PACKER ON BLOGS, PART 2….Mother Jones has gotten the message: George Packer’s ruminations about blogs in the May/June issue is now online in its entirety. It includes this paragraph:
This is potentially the most radical innovation of the form: It opens up political journalism to a vast marketplace of competitors, reminiscent of earlier ages of pamphleteering. It also restores unvarnished opinion, for better and worse, to a central place in political writing. Insult and invective were the stock-in-trade of the English political essayists of the 18th century, and of their American counterparts during the early years of the republic (when bimbo eruptions made their first appearance in press coverage of presidential campaigns). The explosion of blogs has blown a needed hole in the sealed rooms of the major editorial pages and the Sunday talk shows.
Now see? That’s not so bad, is it?
On the other hand, there’s also this odd pronouncement about the limitations of blogs:
Above all, they didn’t grasp the intensity of feeling among Democratic primary voters ? the resentments still glowing hot from Florida 2000, the overwhelming interest in economic and domestic issues, the personal antipathy toward Bush, the resurgence of activism, the longing for a win.
This is truly peculiar. If there was any medium anywhere that did capture the “personal antipathy” toward Bush and the “longing for a win,” it was blogs. This really seems to pop out of nowhere.
Overall, though, I liked the piece for pointing out both the good and the bad about blogs. In fact, Packer comes close to making a point that I’ve been planning to write about for a while: the question isn’t whether blogs are good or bad, it’s what they’re good at and what they’re not:
Blogs, by contrast, are atomized, fragmentary, and of the instant. They lack the continuity, reach, and depth to turn an election into a story. When one of the best of the bloggers, Joshua Micah Marshall of talkingpointsmemo.com, brought his laptop to New Hampshire and tried to cover the race in the more traditional manner, the results were less than satisfying….But the failure wasn’t personal; this particular branch of the Fourth Estate just doesn’t lend itself to sustained narrative and analysis.
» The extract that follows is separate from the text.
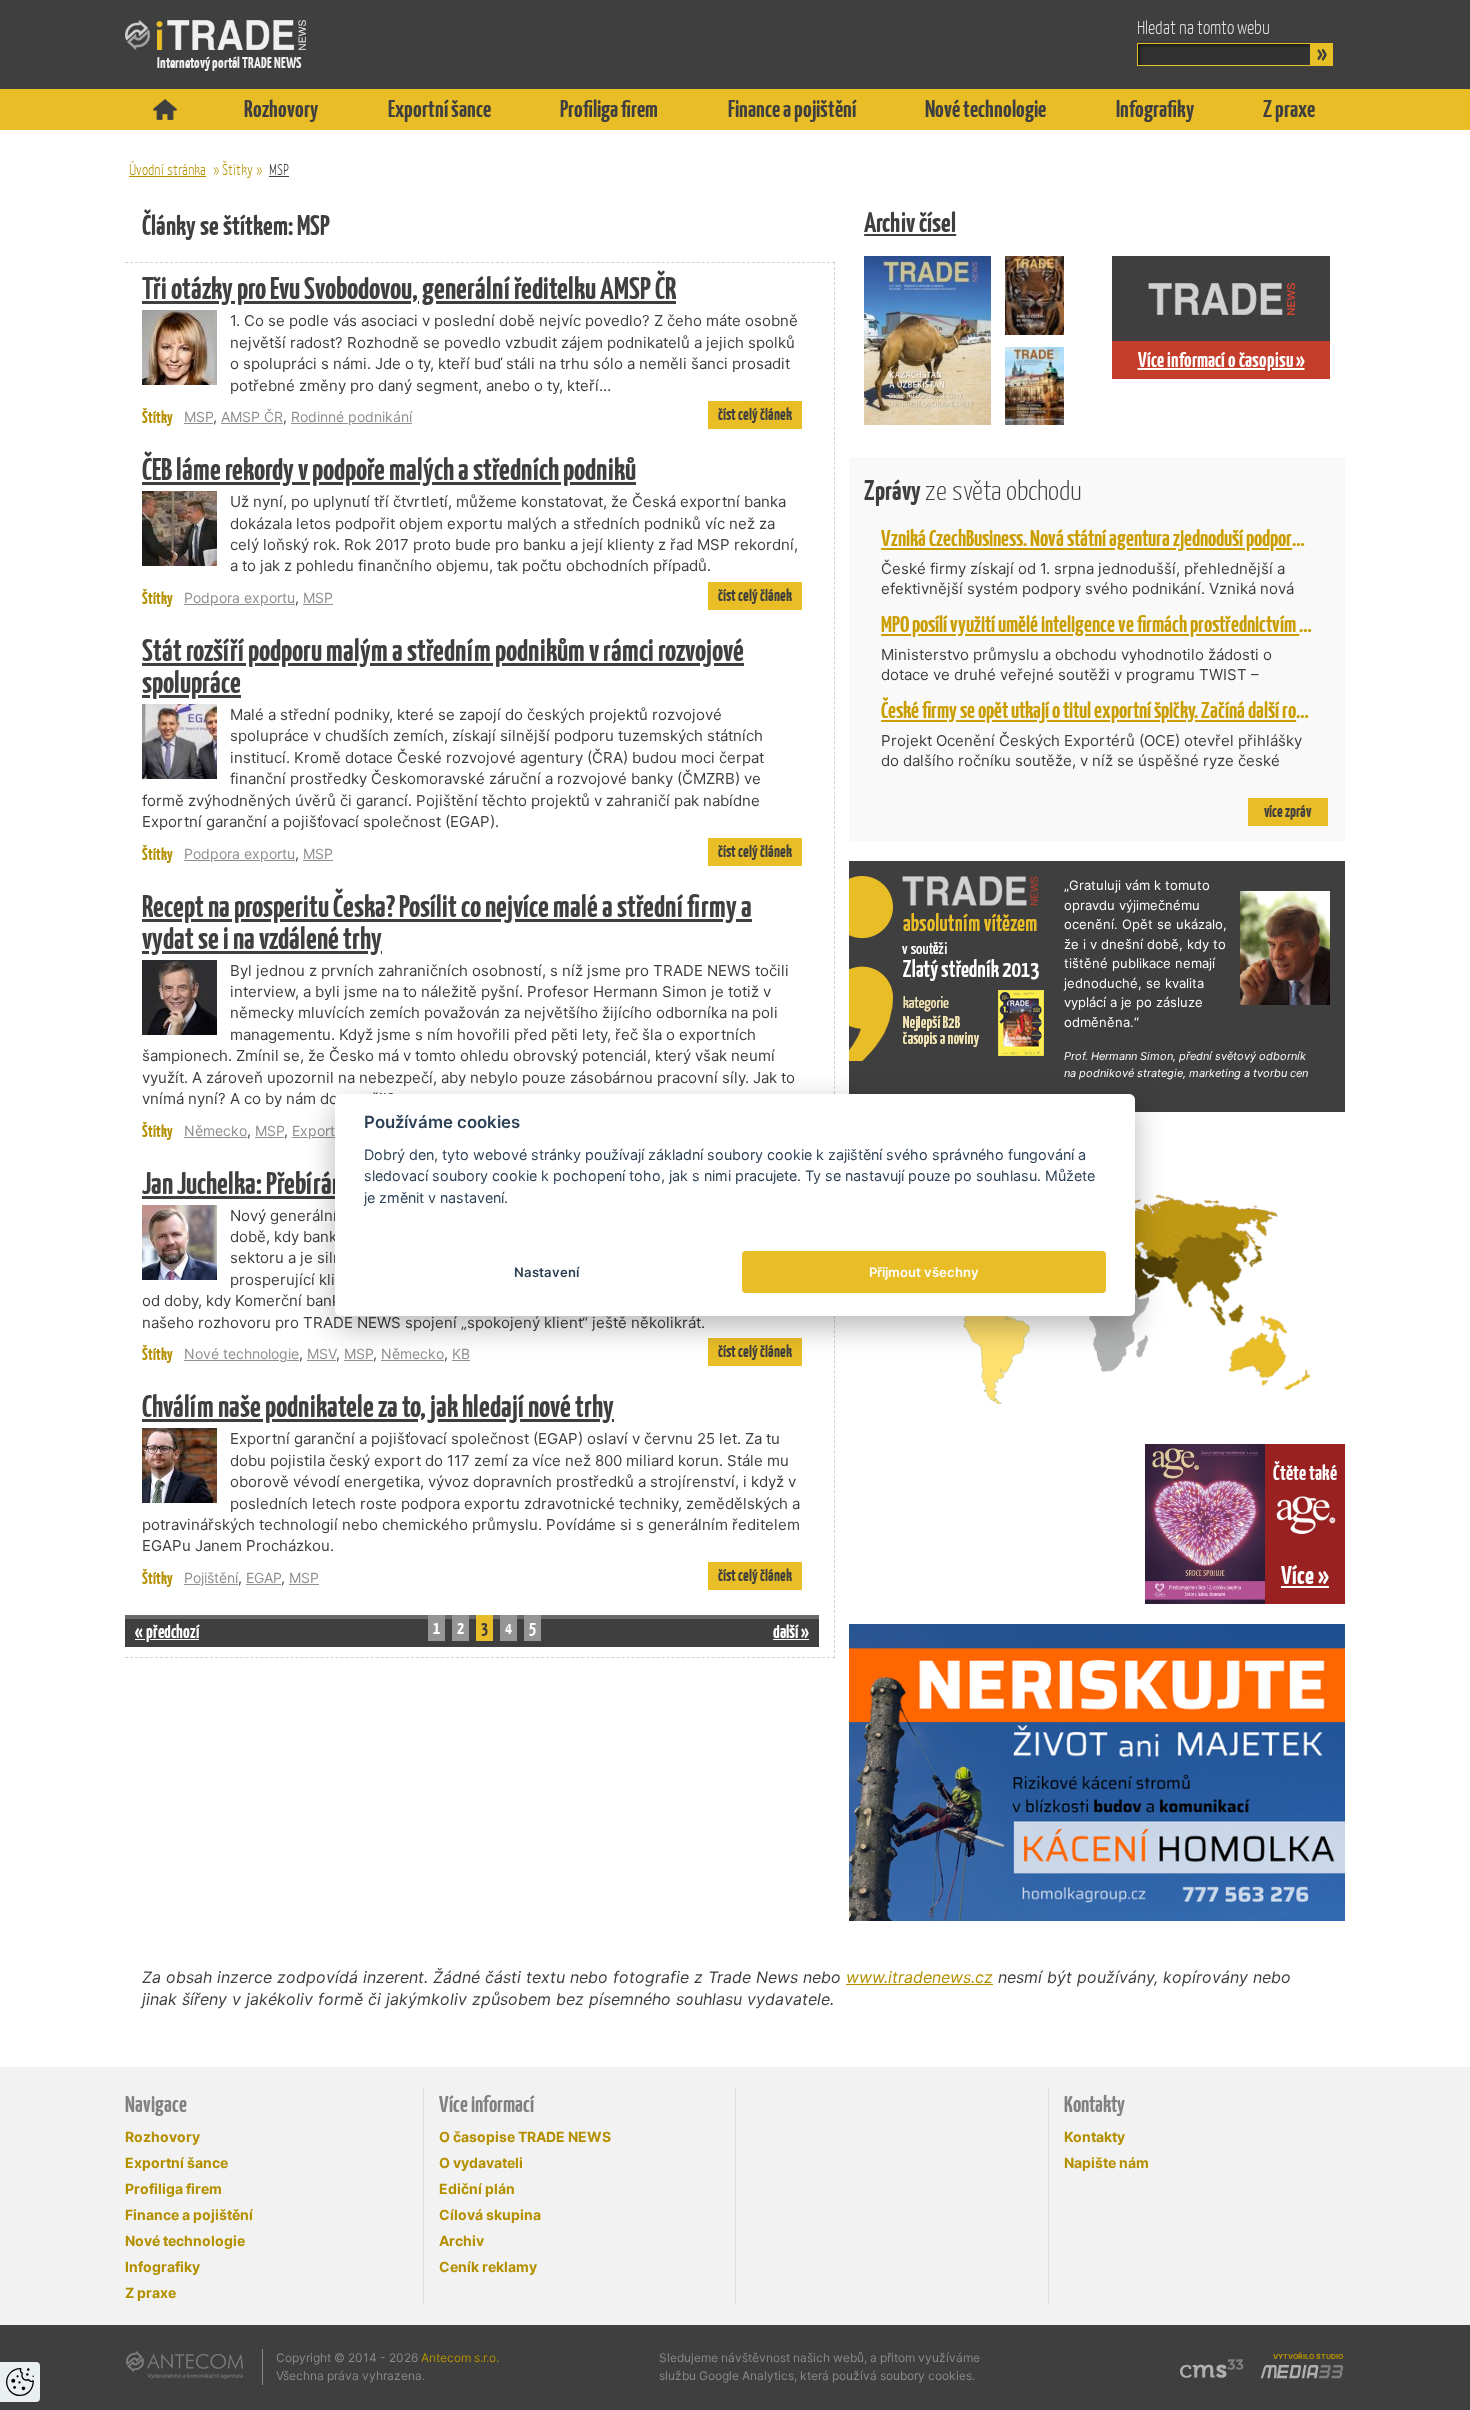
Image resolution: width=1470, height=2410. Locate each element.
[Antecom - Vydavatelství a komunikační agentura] (184, 2365)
I think that’s exactly right. In the same way that TV is good at images and magazines are good at in-depth analysis, blogs are very good at some things and ill-suited to others. It’s all about strengths and weaknesses, not good and bad. More on that later.
POSTSCRIPT: By the way, did you know that among English words of more than a few letters, “strengths” has the highest percentage of consonants? Just thought I’d mention that.